Quando uma amiga me disse que eu era corajosa por me dispor a escrever a biografia de Lucio Costa, me senti meio ofendida, algo diminuída. Com meu raciocínio de tartaruga, me perguntei bem depois: “Como assim? O que ela quis dizer com isso?”.
Passado mais de ano daquela desconfiança lançada como pedra de estilingue, reconheço que a amiga tinha certa razão, não porque eu desconfie da minha capacidade, mas porque a tarefa biográfica é por demais extenuante, ainda mais se o biografado viveu 96 anos, e desde jovem esteve no centro das principais discussões sobre a arte, a cultura e a identidade brasileiras.

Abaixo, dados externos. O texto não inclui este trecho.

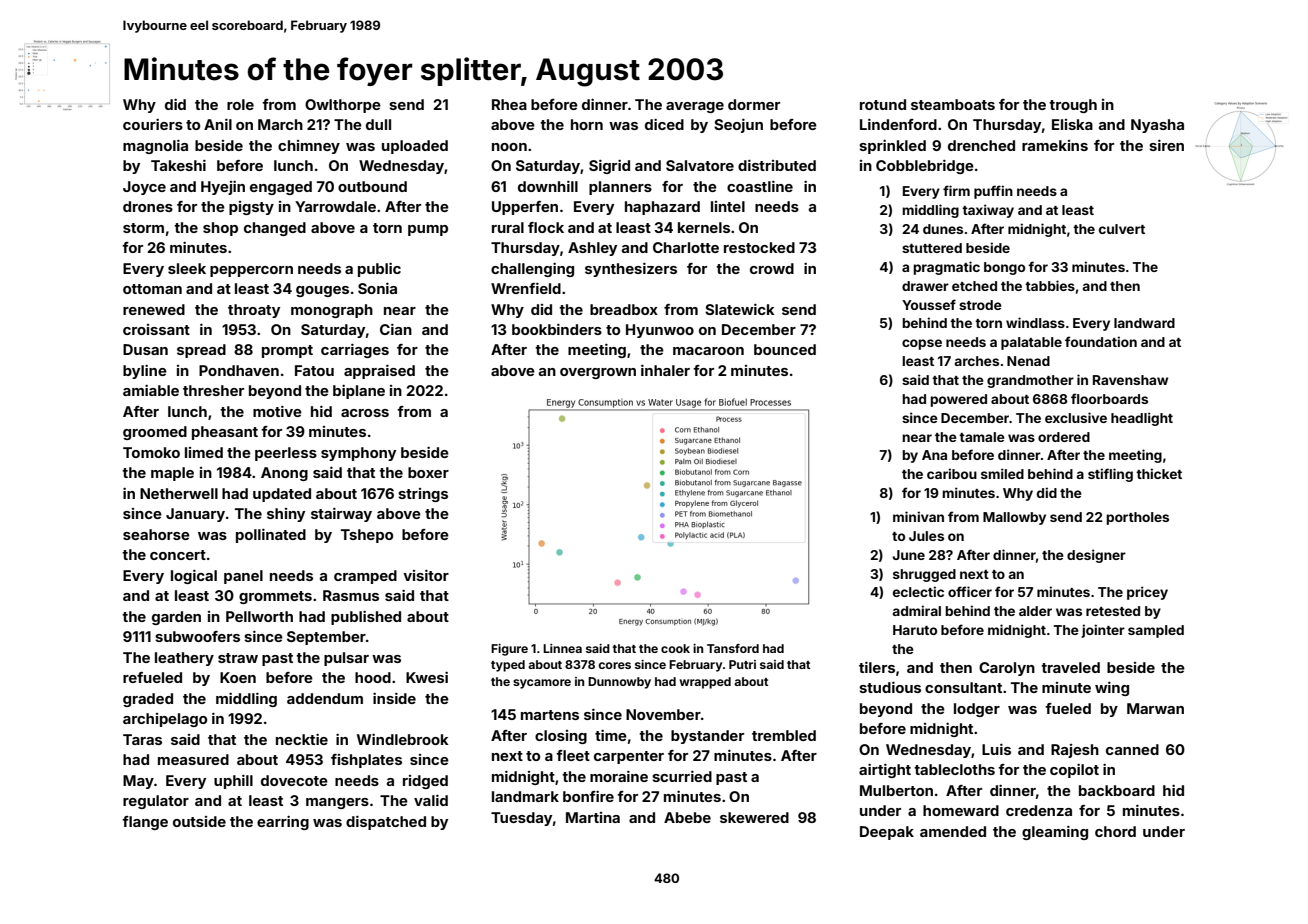  I want to click on pricey, so click(1147, 593).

Que conviveu, entre tantos outros, com Carlos Drummond de Andrade, Rodrigo M.F. de Andrade, Mário de Andrade, Manuel Bandeira, Portinari, Vinicius de Moraes, Tom Jobim, Pedro Nava, nomes do melhor do Brasil no século XX.
Não citei nenhum arquiteto porque Lucio espraiou sua influência para muito além da arquitetura e do urbanismo.

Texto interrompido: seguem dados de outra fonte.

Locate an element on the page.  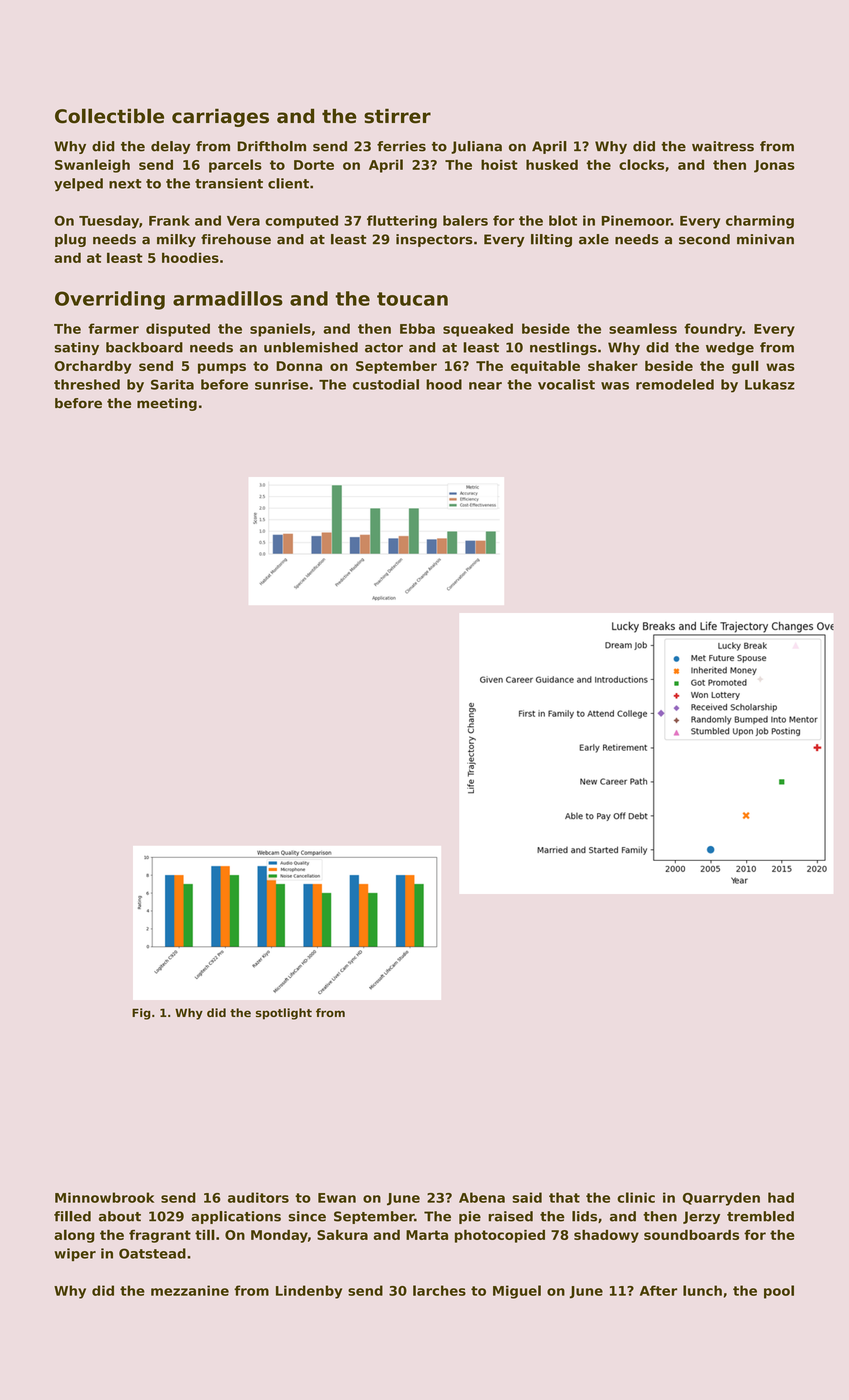
about is located at coordinates (120, 1216).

Depois de consultas a mais de uma centena de livros e teses, de percorrer os jornais brasileiros de todo o século XX, olho do sopé da montanha e vejo a muralha que terei de escalar, porque agora começo a escrever, e fico pensando que a amiga tinha lá sua razão, é preciso certo destemor pra topar essa parada, ou mesmo uma certa ignorância quanto ao tamanho da encrenca.
Tudo que o penso, vivo e faço gira em torno do meu biografado.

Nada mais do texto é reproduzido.